FunMC: Allow specifying max_steps to enable tracing even when `num_…

…steps` is dynamic. PiperOrigin-RevId: 645136707
tensorflow · Jun 20, 2024 · b21689a · b21689a
1 parent e60a96d
commit b21689a
Showing 4 changed files with 92 additions and 25 deletions.
diff --git a/spinoffs/fun_mc/fun_mc/dynamic/backend_jax/util.py b/spinoffs/fun_mc/fun_mc/dynamic/backend_jax/util.py
@@ -166,33 +166,47 @@ def random_categorical(logits, num_samples, seed):
   return jax.vmap(_searchsorted)(flat_cum_sum, flat_eta).reshape(eta.shape).T
 
 
-def trace(state, fn, num_steps, unroll, **_):
+def trace(state, fn, num_steps, unroll, max_steps, **_):
   """Implementation of `trace` operator, without the calling convention."""
   # We need the shapes and dtypes of the outputs of `fn`.
   _, untraced_spec, traced_spec = jax.eval_shape(
       fn, map_tree(lambda s: jax.ShapeDtypeStruct(s.shape, s.dtype), state))
-  untraced_init = map_tree(lambda spec: jnp.zeros(spec.shape, spec.dtype),
-                           untraced_spec)
+  untraced_init, traced_init = map_tree(
+      lambda spec: jnp.zeros(spec.shape, spec.dtype),
+      (untraced_spec, traced_spec),
+  )
 
   try:
     num_steps = int(num_steps)
     use_scan = True
   except TypeError:
     use_scan = False
-    if flatten_tree(traced_spec):
-      raise ValueError(
-          'Cannot trace values when `num_steps` is not statically known. Pass '
-          'False to `trace_mask` or return an empty structure (e.g. `()`) as '
-          'the extra output.')
-    if unroll:
-      raise ValueError(
-          'Cannot unroll when `num_steps` is not statically known.')
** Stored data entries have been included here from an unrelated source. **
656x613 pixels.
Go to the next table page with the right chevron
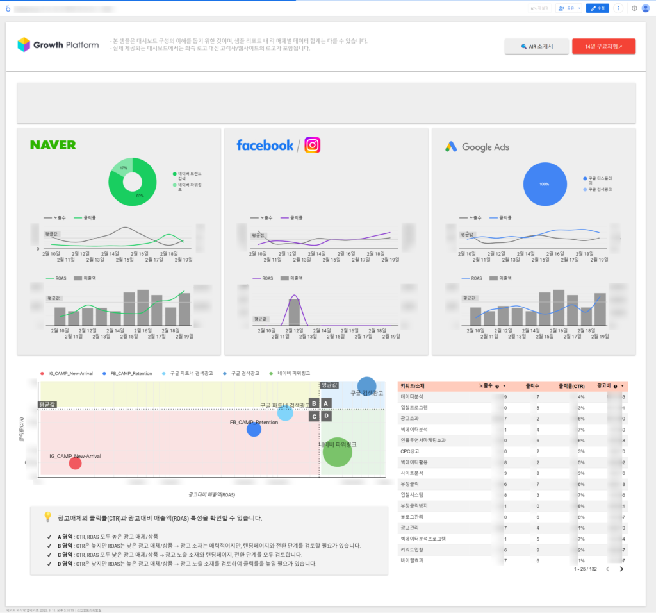tap(621, 569)
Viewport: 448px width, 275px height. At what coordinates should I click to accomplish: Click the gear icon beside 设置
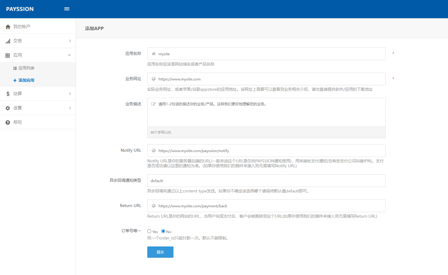pos(8,108)
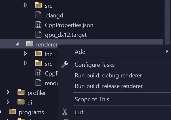
Task: Expand the src folder under renderer
Action: coord(26,63)
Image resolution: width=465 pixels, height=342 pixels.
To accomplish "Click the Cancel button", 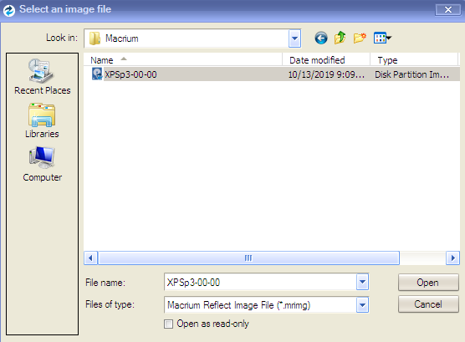I will tap(428, 304).
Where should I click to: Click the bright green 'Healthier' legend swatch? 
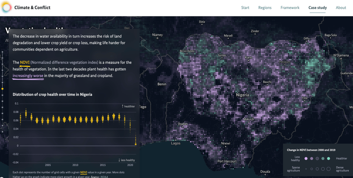point(328,158)
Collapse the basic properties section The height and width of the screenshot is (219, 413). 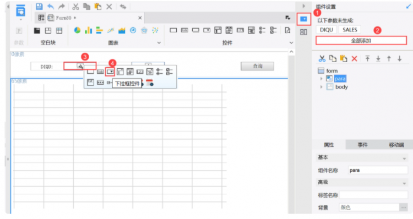click(x=404, y=158)
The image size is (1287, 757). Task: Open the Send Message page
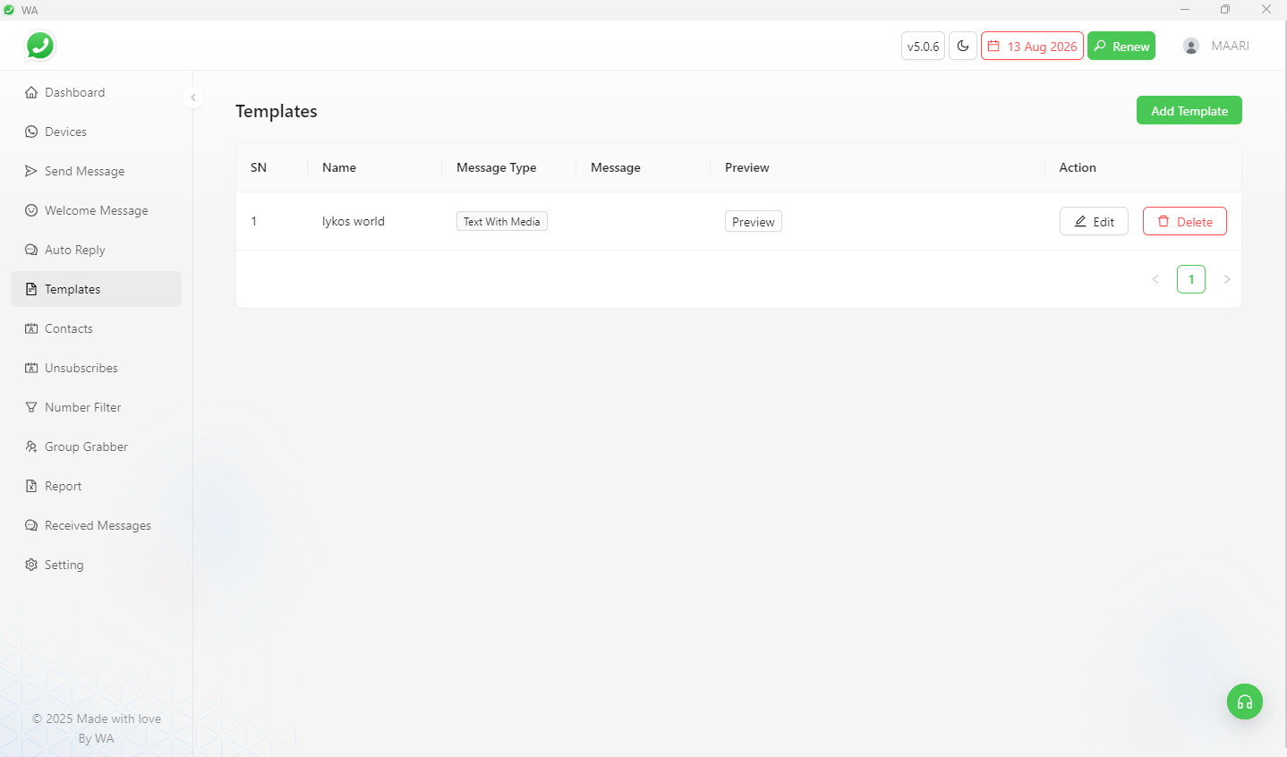[84, 171]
+    if max_steps is None:
+      if flatten_tree(traced_spec):
+        raise ValueError(  # pylint: disable=raise-missing-from
+            'Cannot trace values when `num_steps` is not statically known and '
+            '`max_steps` is not specified. Pass `False` to `trace_mask` or '
+            'return an empty structure (e.g. `()`) as '
+            'the extra output.'
+        )
+      if unroll:
+        raise ValueError(  # pylint: disable=raise-missing-from
+            'Cannot unroll when `num_steps` is not statically known and '
+            '`max_steps` is not specified.'
+        )
+  if max_steps is not None:
+    use_scan = False
 
   if unroll:
+    num_outputs = num_steps if max_steps is None else max_steps
+
     traced_lists = map_tree(lambda _: [], traced_spec)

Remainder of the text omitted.